La façade occidentale
C'est
peut-être la composition la plus admirable de cet édifice : malgré la
servitude que représentait la poussée des grandes arcades, les
contreforts qui assurent la stabilité des flancs de la nef ont été entièrement
supprimés afin de laisser cette façade dans son parfait dépouillement.
Son parement magnifiquement taillé comporte d'ailleurs des traces de
reprises au-dessus du portail où les marques de tâcherons disparaissent
alors qu'elles sont encore très nombreuses sur les assises inférieures.
Seule la présence des trois oculus vient animer ce grand mur, mais le
choix des percements constitue à lui seul un prodige d'équilibre et
d'harmonie.
Les
restaurations du XIXe siècle ont Malheureusement été très profondes sur
la décoration du fronton et des ouvertures hautes de cette façade où le
registre inférieur a seul conservé son ordonnance romane.
Surélevé
par quelques marches formant un noble perron, le porche est encadré de
deux pilastres cannelés et de deux demi-colonnes engagées dont les
cannelures se terminent en spirale, sans aucun chapiteau : l'absence
de toute trace d'arrachement sur le parement montre bien que le parti
adopté n'en prévoyait pas. Cette étrange composition a (tt intrigué
les historiens de Saint-Paul qui ont souvent vu dans ce détail la marque
d'un inachèvement ou d'une restauration abusive Puisque cela
correspondait à une ligne de reprise. Or M. Lassalle a très
judicieusement souligné l'étroite parenté de cette façade avec
l'ordonnance de l'arc romain de Saint-Rémy : non seulement l'archivolte
sculptée de la porte évoque l'ouverture même de l'arc, décorée de son
bandeau de fleurs et de fruits, mais les quatre supports cannelés de
Saint-Paul correspondent exactement aux colonnes engagées du modèle
romain dont elles occupent les mêmes places et dont elles possèdent les
mêmes piédestaux. L'absence de chapiteaux n'est plus alors l'effet du
hasard ou d'une vicissitude historique mais au contraire la stricte
imitation du monument antique, qui devait déjà être mutilé dans son
couronnement à l'époque romane et que le sculpteur de Saint- Paul a
reproduit avec la plus scrupuleuse fidélité. Cet exemple montre
d'ailleurs combien l'Antiquité restait présente aux créateurs romans de
Provence et quel était son prestige auprès d'eux.

################

Énoncé 1:
Répondez à ces questions sur le texte sur la façade occidentale de Saint-Paul :
(a) Combien d'oculus animent le grand mur de la façade ?
(b) Quelle partie de la façade a seule conservé son ordonnance romane ?
(c) Avec quel monument M. Lassalle a-t-il souligné l'étroite parenté de cette façade ?
Énoncé 2:
Poursuivez, s'il vous plaît, le texte sur la façade occidentale de Saint-Paul après sa dernière phrase.
Les données n'ont aucun lien avec le texte sur la façade occidentale de Saint-Paul.

Données fournies:

################

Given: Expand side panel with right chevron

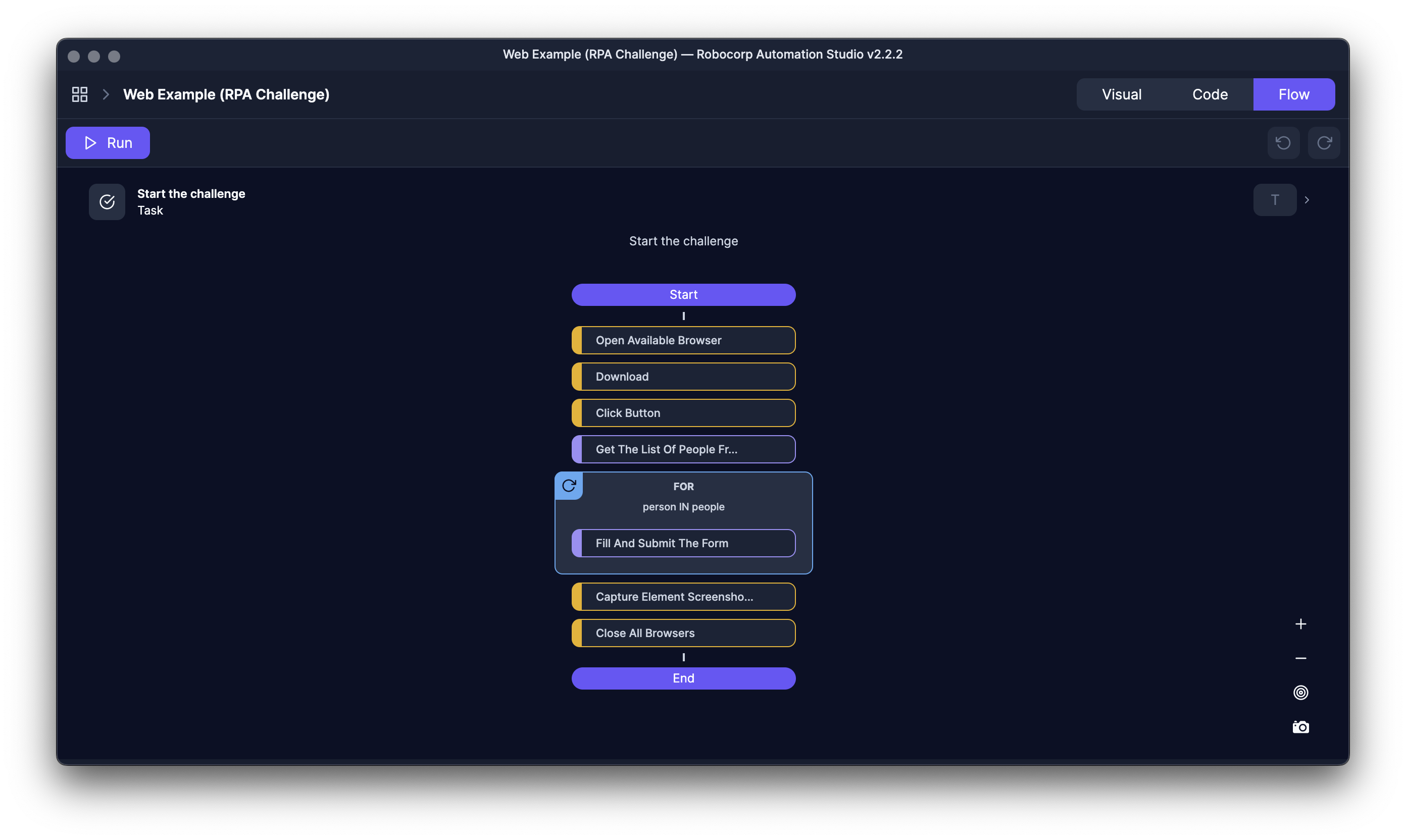Looking at the screenshot, I should [x=1307, y=200].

################

Résultat 1:
(a) Trois.
(b) Le registre inférieur.
(c) L'arc romain de Saint-Rémy.

Résultat 2:
La
porte, qui s'ouvre par une simple entrée en plein cintre sans tympan, a
reçu une exceptionnelle décoration. Le bandeau de l'arc lui-même est
bordé d'un triple rang de fleurons, d'oves et de dents d'engrenage, mais
l'importance majeure est prise par l'archivolte, sculptée très en relief
comme un véritable arc retombant sur des piédroits de section carrée
par des impostes ornées de rais-de-coeur et supportant deux lions ailés
en haut relief. Elle comprend un tore souligné et couvert de feuilles
d'acanthes, puis une gorge profonde bordée par plusieurs rangées de
palmettes et d'acanthes dont les dernières très largement épanouies
sont caractérisées par la découpe des lobes au trépan.
A
l'intérieur de la gorge de fortes rosaces alternent avec des masques
humains d'une extrême qualité. Ce sont des têtes en relief, aux traits
expressifs, aux pommettes saillantes, à la chevelure abondante, dont les
yeux, les narines et les commissures des lèvres entrouvertes sont marqués
de trous de trépan.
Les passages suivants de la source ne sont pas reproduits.